_Given data_
- - - -

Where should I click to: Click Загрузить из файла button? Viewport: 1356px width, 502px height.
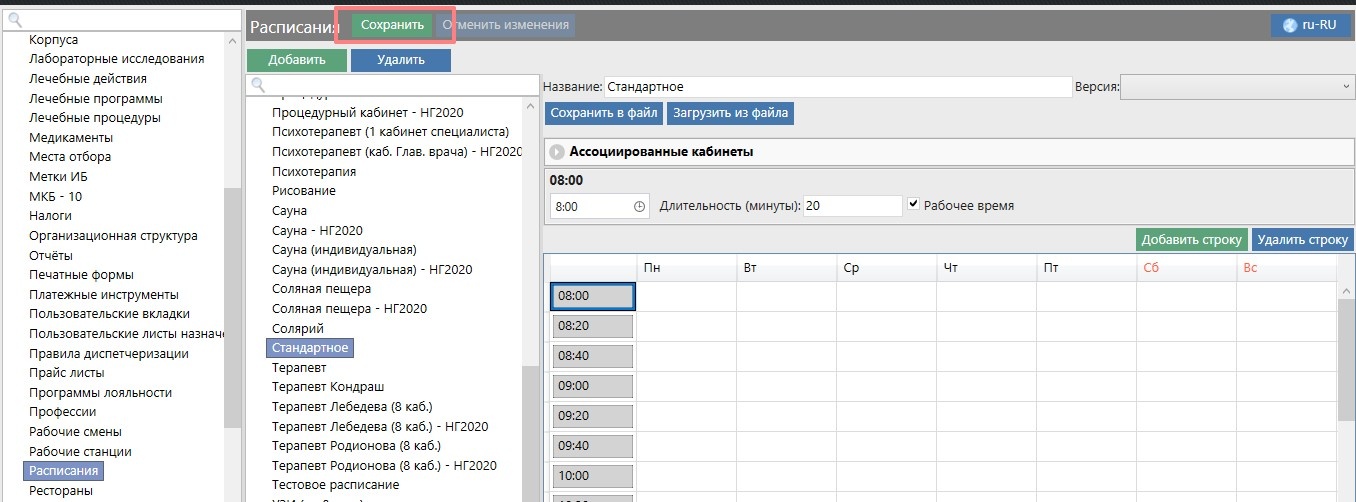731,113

- - - -

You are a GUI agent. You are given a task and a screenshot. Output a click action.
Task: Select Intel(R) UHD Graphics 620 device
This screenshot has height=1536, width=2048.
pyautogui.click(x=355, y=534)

- - - -

_To do_
Rescale the data from the line with "You are a GUI" to the line with "pyautogui.click(x=355, y=534)", both ends included. Reproduce every one of those lines, multiplying each coordinate in the answers by 2.45 and rounding to whole numbers (halves round up), and leave all other numbers unchanged.

_Response to this task_
You are a GUI agent. You are given a task and a screenshot. Output a click action.
Task: Select Intel(R) UHD Graphics 620 device
This screenshot has height=1536, width=2048.
pyautogui.click(x=870, y=1308)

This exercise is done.